# Coral in Trouble



## DavidnRobin (Mar 31, 2006)

sad - sad - sad    

http://news.yahoo.com/s/ap/20060330/ap_on_sc/coral_death


----------



## Blue Skies (Mar 31, 2006)

Yes, it is very sad.  I wish there was a simple way of solving this problem before it is too late.


----------



## Carolyn (Mar 31, 2006)

When we were in Jamaica in January I couldn't believe how bad the coral looked, mostly because of bleaching.  This is so sad.

Carolyn


----------



## Kal (Mar 31, 2006)

Be Worried.

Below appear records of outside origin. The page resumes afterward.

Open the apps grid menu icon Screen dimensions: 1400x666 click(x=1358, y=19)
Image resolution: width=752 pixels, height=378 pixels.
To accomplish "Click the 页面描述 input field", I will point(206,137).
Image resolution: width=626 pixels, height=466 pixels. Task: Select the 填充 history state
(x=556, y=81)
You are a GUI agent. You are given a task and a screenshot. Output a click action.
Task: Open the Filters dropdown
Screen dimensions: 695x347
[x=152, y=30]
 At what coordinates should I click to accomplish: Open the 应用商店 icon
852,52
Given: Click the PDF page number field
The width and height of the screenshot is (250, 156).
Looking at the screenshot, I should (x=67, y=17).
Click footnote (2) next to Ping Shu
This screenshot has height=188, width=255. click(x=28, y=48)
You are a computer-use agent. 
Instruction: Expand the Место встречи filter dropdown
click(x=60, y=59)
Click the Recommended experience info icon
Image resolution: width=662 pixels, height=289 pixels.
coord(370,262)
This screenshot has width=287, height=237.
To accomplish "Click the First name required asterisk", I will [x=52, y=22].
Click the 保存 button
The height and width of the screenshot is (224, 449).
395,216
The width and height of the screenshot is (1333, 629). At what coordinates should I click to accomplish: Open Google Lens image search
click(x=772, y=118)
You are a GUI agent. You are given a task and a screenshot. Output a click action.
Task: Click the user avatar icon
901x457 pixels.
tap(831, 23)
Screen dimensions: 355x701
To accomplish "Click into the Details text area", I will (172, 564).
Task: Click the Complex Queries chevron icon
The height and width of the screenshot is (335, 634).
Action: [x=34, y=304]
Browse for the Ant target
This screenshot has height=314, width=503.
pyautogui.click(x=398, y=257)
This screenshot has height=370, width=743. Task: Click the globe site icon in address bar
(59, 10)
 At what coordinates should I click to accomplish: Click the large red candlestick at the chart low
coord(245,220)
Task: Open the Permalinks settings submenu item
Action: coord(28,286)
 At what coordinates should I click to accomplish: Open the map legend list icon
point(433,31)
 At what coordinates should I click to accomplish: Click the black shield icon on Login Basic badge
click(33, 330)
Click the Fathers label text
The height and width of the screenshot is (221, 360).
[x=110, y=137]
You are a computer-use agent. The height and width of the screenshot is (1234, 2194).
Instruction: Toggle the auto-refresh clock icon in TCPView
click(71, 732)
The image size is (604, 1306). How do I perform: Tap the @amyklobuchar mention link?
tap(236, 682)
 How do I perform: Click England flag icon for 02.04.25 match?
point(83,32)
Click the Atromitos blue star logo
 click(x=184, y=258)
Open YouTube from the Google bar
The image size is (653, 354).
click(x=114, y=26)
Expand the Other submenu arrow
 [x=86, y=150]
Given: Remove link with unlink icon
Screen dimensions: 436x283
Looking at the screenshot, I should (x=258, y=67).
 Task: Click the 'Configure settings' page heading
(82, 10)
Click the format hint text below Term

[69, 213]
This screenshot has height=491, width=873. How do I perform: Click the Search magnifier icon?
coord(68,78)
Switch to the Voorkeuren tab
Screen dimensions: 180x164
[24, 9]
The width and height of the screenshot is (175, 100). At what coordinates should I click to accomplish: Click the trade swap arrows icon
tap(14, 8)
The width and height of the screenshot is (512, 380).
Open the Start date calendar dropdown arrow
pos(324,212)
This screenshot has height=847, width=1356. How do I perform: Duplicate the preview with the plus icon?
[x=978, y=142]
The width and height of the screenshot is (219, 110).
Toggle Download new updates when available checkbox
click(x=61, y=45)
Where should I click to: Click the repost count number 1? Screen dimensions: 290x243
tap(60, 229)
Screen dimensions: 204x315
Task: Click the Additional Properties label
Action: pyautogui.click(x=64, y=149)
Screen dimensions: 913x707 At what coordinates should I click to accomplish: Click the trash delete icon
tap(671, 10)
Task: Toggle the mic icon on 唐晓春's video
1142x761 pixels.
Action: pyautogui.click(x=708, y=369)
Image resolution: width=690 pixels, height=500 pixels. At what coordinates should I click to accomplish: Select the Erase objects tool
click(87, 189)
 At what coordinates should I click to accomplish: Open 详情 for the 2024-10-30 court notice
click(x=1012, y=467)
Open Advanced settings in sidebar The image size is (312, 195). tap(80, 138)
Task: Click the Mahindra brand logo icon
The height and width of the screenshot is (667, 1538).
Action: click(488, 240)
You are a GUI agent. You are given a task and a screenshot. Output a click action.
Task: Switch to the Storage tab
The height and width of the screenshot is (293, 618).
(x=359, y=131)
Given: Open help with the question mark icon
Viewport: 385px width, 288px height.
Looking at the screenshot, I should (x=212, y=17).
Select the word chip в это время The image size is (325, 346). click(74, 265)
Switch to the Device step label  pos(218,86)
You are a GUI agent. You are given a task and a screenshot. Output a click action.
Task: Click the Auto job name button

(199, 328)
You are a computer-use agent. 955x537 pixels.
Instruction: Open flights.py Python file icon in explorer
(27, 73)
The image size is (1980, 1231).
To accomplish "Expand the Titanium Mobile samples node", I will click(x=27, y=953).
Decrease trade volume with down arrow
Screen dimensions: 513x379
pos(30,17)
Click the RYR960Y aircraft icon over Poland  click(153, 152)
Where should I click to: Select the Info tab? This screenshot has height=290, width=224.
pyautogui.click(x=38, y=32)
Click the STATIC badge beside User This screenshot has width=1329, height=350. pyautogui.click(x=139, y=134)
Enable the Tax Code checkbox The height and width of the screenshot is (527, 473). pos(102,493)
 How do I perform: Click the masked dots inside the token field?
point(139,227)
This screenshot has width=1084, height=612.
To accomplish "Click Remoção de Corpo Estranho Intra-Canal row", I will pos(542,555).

Be *VERY* Worried!


----------



## Judy (Mar 31, 2006)

It breaks my heart.

If coral death is caused by too warm water, then shouldn't new reefs become established further north?


----------



## Kal (Mar 31, 2006)

Probably so, but some of the reefs existed when Mr. Columbus showed up for his getaway trip for sun, fun and a bit of exploring.


----------



## DavidnRobin (Mar 31, 2006)

Dramatic shifts in enviroment have caused many species to become extinct - and not right away, but as an aftermath (the dinosaurs became extinct after the ice-age, not during).  If a species cannot adapt then they are doomed, but also may still be doomed due to species they rely upon becoming extinct.

Is mankind going to become one of those extinct speicies?  Perhaps the only thing that will help the world's enviroment is that man will run out of fossil fuel to burn (I understand that at the current rate there is only around 50 years of oil left)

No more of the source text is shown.